__ACTION ITEM__: Print the line containing "[button] (13, 14)" and each line after it through the end of the material below, exactly as it appears, but skip the pictures.

═════ DATA UNDER STUDY

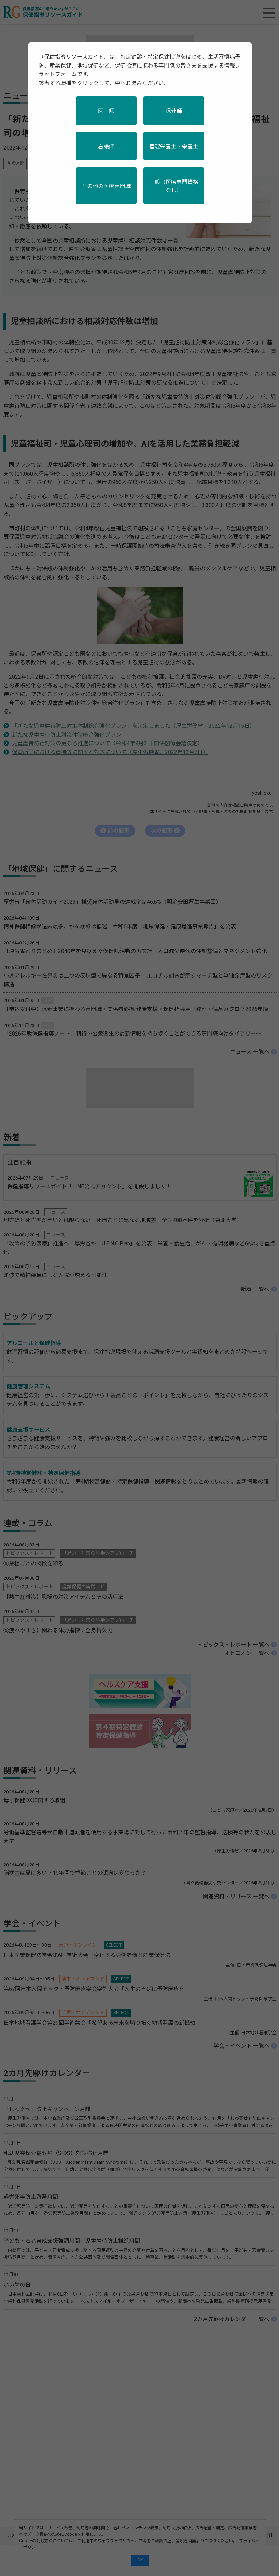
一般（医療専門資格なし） (173, 186)
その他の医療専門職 (106, 186)
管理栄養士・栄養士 (173, 146)
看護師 (106, 146)
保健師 (174, 111)
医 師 (106, 111)
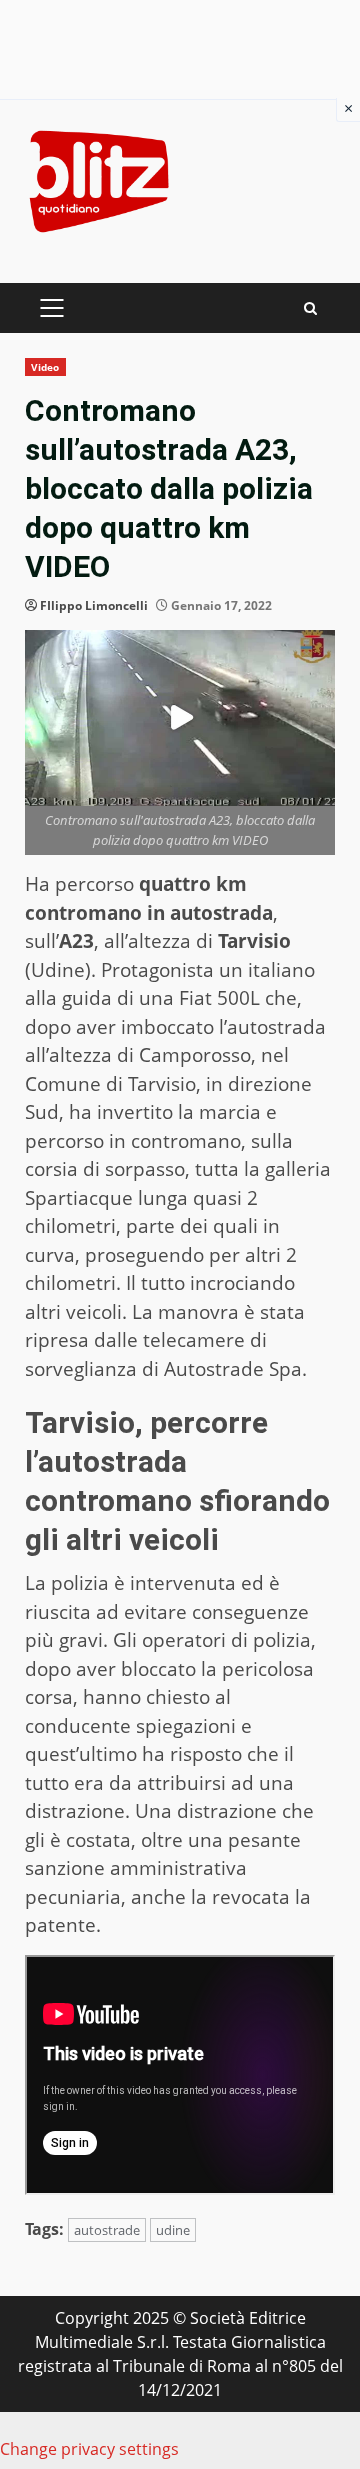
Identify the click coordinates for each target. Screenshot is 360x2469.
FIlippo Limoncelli (94, 605)
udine (173, 2230)
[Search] (310, 308)
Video (45, 367)
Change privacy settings (89, 2449)
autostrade (107, 2230)
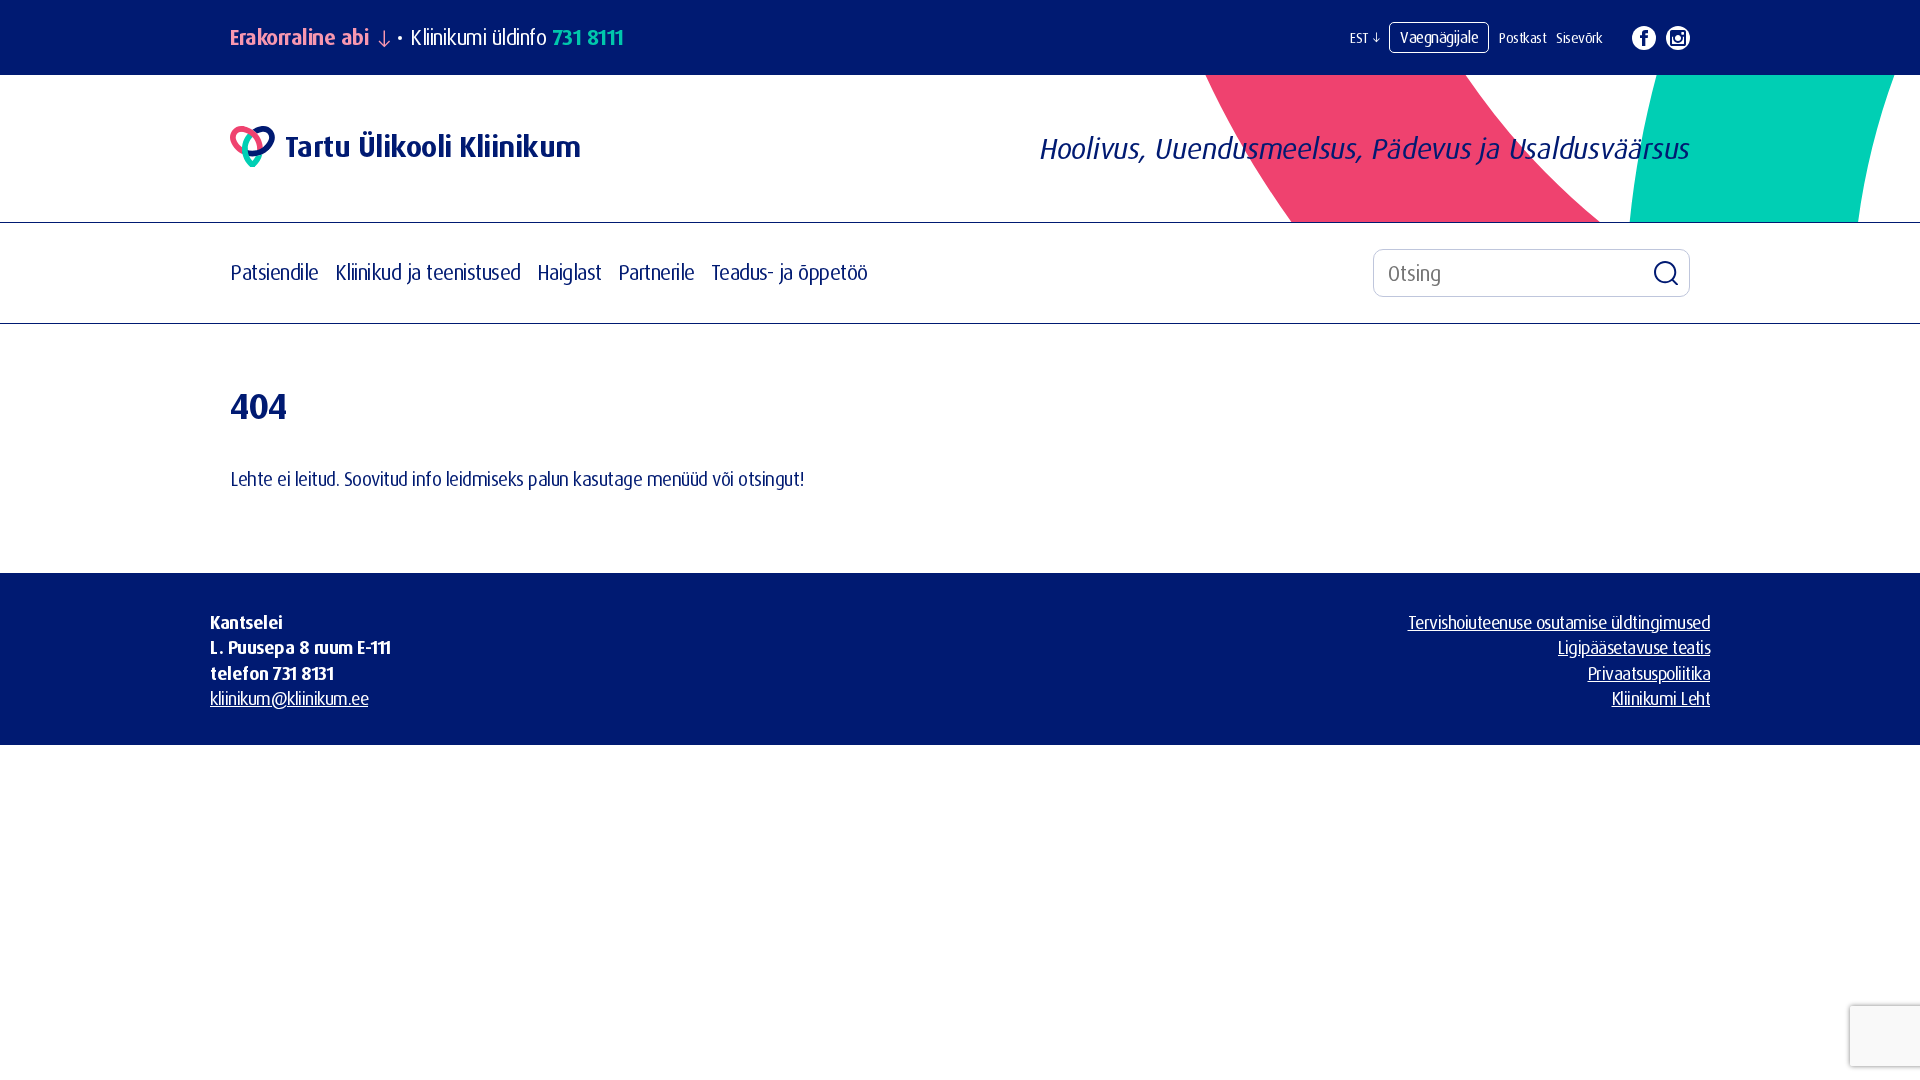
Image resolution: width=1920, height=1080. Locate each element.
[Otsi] (1666, 273)
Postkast (1522, 37)
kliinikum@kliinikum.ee (289, 698)
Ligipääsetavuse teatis (1634, 647)
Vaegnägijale (1439, 37)
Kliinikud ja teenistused (428, 272)
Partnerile (656, 272)
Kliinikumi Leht (1661, 698)
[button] (1364, 38)
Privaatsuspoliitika (1649, 673)
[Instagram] (1678, 38)
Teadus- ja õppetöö (789, 272)
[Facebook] (1644, 38)
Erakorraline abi (299, 37)
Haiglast (569, 272)
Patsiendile (274, 272)
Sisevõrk (1579, 37)
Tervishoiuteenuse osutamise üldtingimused (1559, 622)
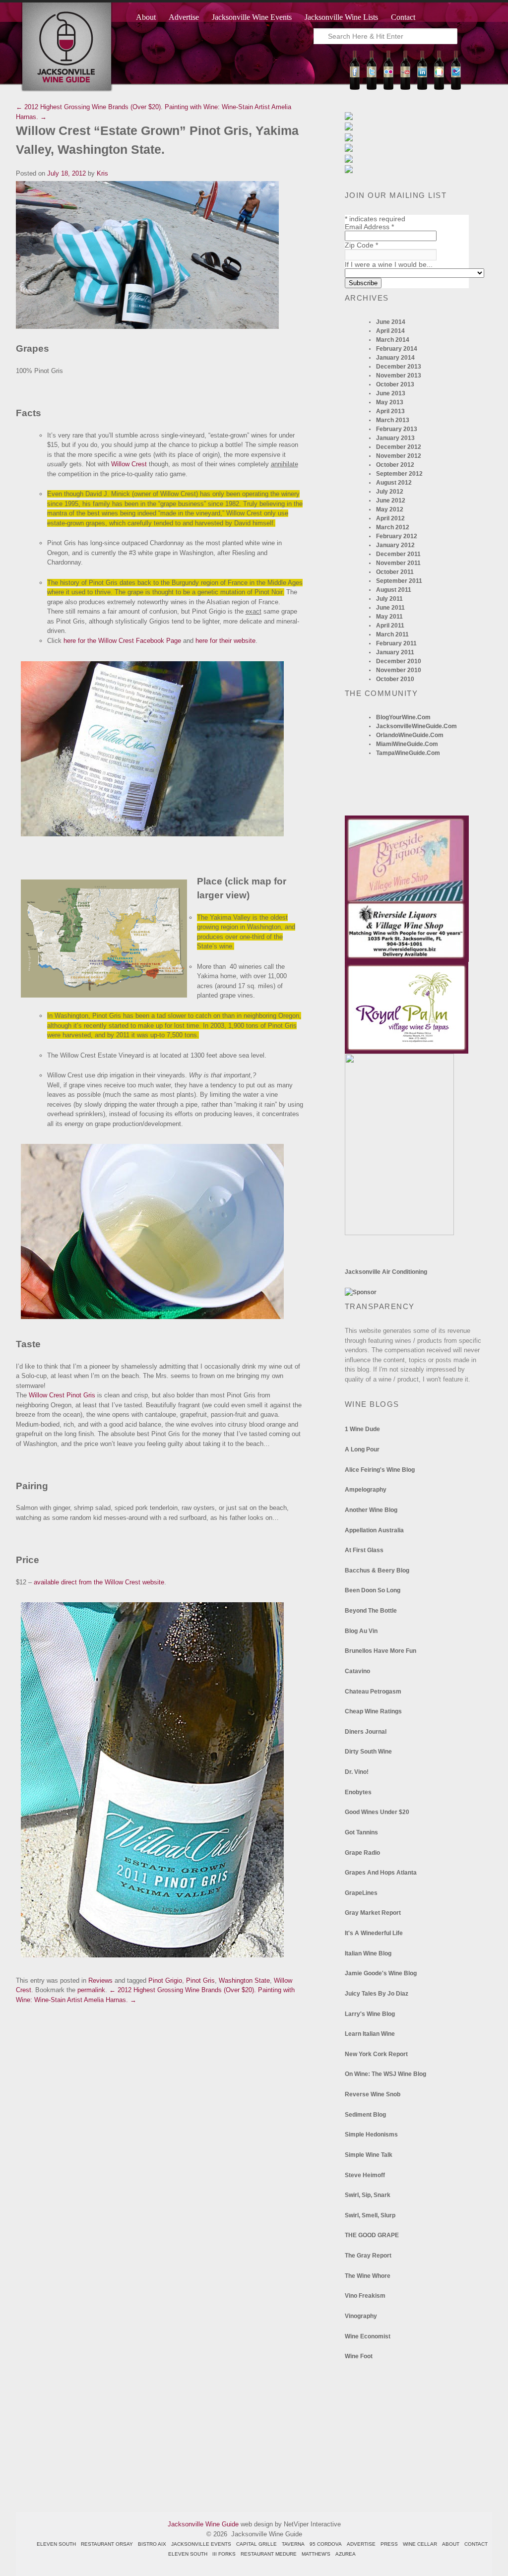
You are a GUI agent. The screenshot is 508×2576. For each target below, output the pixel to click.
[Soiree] (399, 1233)
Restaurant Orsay (107, 2544)
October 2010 (395, 679)
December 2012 (398, 446)
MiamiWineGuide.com (407, 744)
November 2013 (398, 375)
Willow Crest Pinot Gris (62, 1395)
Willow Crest (129, 464)
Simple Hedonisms (371, 2134)
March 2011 (392, 634)
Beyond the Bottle (371, 1610)
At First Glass (364, 1550)
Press (389, 2544)
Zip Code (361, 245)
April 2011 (390, 625)
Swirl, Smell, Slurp (370, 2215)
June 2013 (390, 393)
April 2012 (390, 518)
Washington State (244, 1980)
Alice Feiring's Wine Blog (380, 1469)
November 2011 (398, 563)
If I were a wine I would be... (389, 264)
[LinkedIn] (422, 87)
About (146, 17)
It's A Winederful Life (374, 1933)
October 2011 (395, 571)
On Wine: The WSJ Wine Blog (385, 2074)
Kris (102, 173)
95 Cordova (326, 2544)
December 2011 (398, 554)
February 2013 (396, 429)
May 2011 (389, 616)
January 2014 (395, 357)
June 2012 (390, 500)
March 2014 (392, 339)
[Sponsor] (361, 1292)
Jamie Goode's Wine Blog (381, 1973)
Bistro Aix (152, 2544)
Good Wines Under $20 (377, 1812)
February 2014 (396, 348)
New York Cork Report (376, 2054)
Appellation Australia (374, 1530)
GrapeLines (361, 1892)
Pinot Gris (200, 1980)
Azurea (345, 2554)
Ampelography (365, 1489)
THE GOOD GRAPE (372, 2235)
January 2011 (395, 652)
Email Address (369, 227)
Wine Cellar (420, 2544)
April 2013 (390, 411)
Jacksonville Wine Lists (341, 17)
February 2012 (396, 536)
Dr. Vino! (357, 1771)
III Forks (224, 2554)
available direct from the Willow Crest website (99, 1582)
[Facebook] (355, 87)
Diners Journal (365, 1731)
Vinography (361, 2316)
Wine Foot (359, 2356)
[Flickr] (388, 87)
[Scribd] (439, 87)
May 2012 (389, 509)
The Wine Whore (367, 2275)
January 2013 (395, 438)
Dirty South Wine (368, 1751)
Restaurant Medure (269, 2554)
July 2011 (389, 598)
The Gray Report (368, 2255)
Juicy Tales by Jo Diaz (376, 1993)
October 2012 (395, 464)
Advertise (184, 17)
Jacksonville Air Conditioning (386, 1271)
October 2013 (395, 384)
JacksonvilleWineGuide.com (416, 726)
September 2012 (399, 473)
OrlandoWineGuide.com (410, 735)
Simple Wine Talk (368, 2154)
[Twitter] (372, 87)
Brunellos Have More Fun (380, 1650)
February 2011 (396, 643)
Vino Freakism (365, 2295)
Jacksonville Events (201, 2544)
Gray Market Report (373, 1912)
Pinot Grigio (165, 1980)
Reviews (100, 1980)
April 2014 (390, 330)
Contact (403, 17)
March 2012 (392, 527)
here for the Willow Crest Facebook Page (122, 640)
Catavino (357, 1671)
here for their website (225, 640)
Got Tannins (361, 1832)
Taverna (293, 2544)
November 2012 (398, 455)
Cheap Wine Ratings (373, 1711)
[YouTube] (405, 87)
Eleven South (56, 2544)
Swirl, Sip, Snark (367, 2195)
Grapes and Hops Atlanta (381, 1872)
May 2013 (389, 402)
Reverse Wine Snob (372, 2094)
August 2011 (393, 589)
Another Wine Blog (371, 1510)
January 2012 (395, 545)
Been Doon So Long (372, 1590)
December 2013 (398, 366)
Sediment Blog (365, 2114)
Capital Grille (256, 2544)
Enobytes (358, 1792)
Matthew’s (316, 2554)
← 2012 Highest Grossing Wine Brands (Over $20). (89, 107)
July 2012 (389, 491)
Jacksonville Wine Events (252, 17)
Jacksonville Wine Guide (203, 2524)
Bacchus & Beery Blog (377, 1570)
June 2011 (390, 607)
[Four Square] (456, 87)
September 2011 (399, 580)
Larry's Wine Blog (370, 2014)
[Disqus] (160, 2129)
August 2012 (394, 482)
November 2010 (398, 670)
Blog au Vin (361, 1631)
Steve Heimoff (365, 2175)
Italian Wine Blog (368, 1953)
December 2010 (398, 661)
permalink (91, 1990)
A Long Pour (362, 1449)
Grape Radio (362, 1852)
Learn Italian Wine (370, 2033)
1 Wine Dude (362, 1429)
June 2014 (390, 321)
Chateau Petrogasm (373, 1691)
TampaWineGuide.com (408, 753)
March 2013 (392, 420)
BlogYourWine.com (403, 717)
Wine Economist (367, 2336)
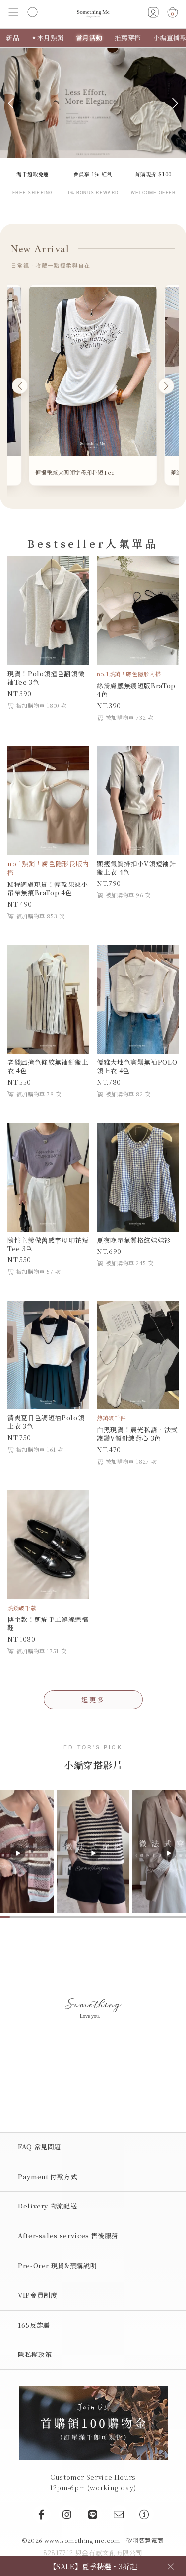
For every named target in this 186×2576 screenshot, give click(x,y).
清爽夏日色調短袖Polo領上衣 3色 (45, 1422)
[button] (13, 14)
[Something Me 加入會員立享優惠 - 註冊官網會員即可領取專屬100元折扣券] (93, 2422)
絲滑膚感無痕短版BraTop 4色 (136, 690)
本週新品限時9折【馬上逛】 (92, 2566)
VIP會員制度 (37, 2295)
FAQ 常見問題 (39, 2146)
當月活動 (89, 37)
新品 (12, 37)
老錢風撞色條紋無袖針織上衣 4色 (48, 1066)
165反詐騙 (34, 2325)
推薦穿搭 (128, 37)
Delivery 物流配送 (47, 2205)
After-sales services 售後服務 (68, 2235)
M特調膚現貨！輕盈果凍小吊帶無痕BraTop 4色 (47, 888)
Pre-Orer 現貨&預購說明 (57, 2265)
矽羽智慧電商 (144, 2540)
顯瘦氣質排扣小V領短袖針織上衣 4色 (136, 868)
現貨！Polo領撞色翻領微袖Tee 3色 (45, 678)
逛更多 (93, 1699)
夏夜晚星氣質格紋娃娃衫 (134, 1240)
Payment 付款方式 (47, 2176)
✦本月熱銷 (47, 37)
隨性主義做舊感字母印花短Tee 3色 (48, 1244)
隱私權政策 (35, 2354)
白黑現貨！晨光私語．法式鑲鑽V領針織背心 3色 (137, 1434)
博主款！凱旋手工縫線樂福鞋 (48, 1623)
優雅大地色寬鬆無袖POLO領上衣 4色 (137, 1066)
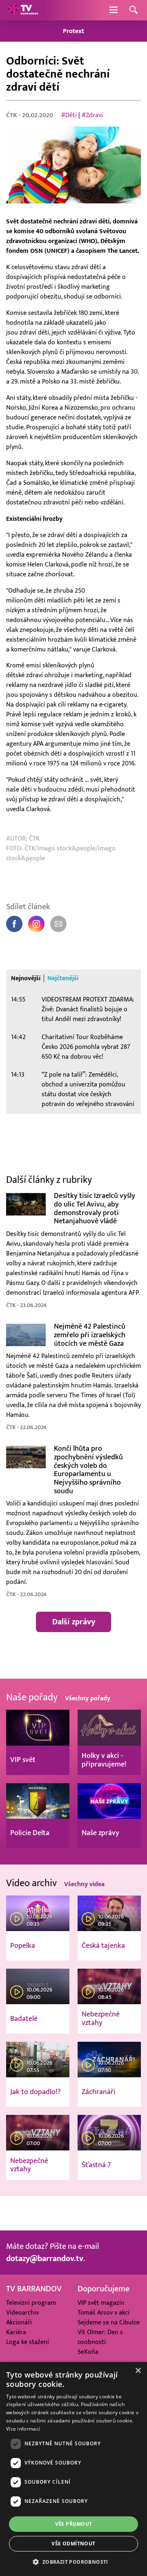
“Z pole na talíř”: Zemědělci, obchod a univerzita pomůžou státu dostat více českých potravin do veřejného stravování (88, 1089)
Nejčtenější (62, 978)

══════════

__SOLUTION TO THIS TASK__:
[button] (13, 14)
[Something Me 加入會員立享優惠 - 註冊官網會員即可領取專屬100元折扣券] (93, 2422)
絲滑膚感無痕短版BraTop 4色 (136, 690)
本週新品限時9折【馬上逛】 (92, 2566)
VIP會員制度 (37, 2295)
FAQ 常見問題 (39, 2146)
當月活動 (89, 37)
新品 (12, 37)
老錢風撞色條紋無袖針織上衣 4色 (48, 1066)
165反詐騙 (34, 2325)
推薦穿搭 (128, 37)
Delivery 物流配送 (47, 2205)
After-sales services 售後服務 (68, 2235)
M特調膚現貨！輕盈果凍小吊帶無痕BraTop 4色 (47, 888)
Pre-Orer 現貨&預購說明 (57, 2265)
矽羽智慧電商 (144, 2540)
顯瘦氣質排扣小V領短袖針織上衣 4色 (136, 868)
現貨！Polo領撞色翻領微袖Tee 3色 (45, 678)
逛更多 (93, 1699)
夏夜晚星氣質格紋娃娃衫 (134, 1240)
Payment 付款方式 (47, 2176)
✦本月熱銷 (47, 37)
隨性主義做舊感字母印花短Tee 3色 (48, 1244)
隱私權政策 (35, 2354)
白黑現貨！晨光私語．法式鑲鑽V領針織背心 3色 (137, 1434)
博主款！凱旋手工縫線樂福鞋 (48, 1623)
優雅大地色寬鬆無袖POLO領上衣 4色 (137, 1066)
“Z pole na talíř”: Zemědělci, obchod a univerzita pomůžou státu dostat více českých potravin do veřejného stravování (88, 1089)
Nejčtenější (62, 978)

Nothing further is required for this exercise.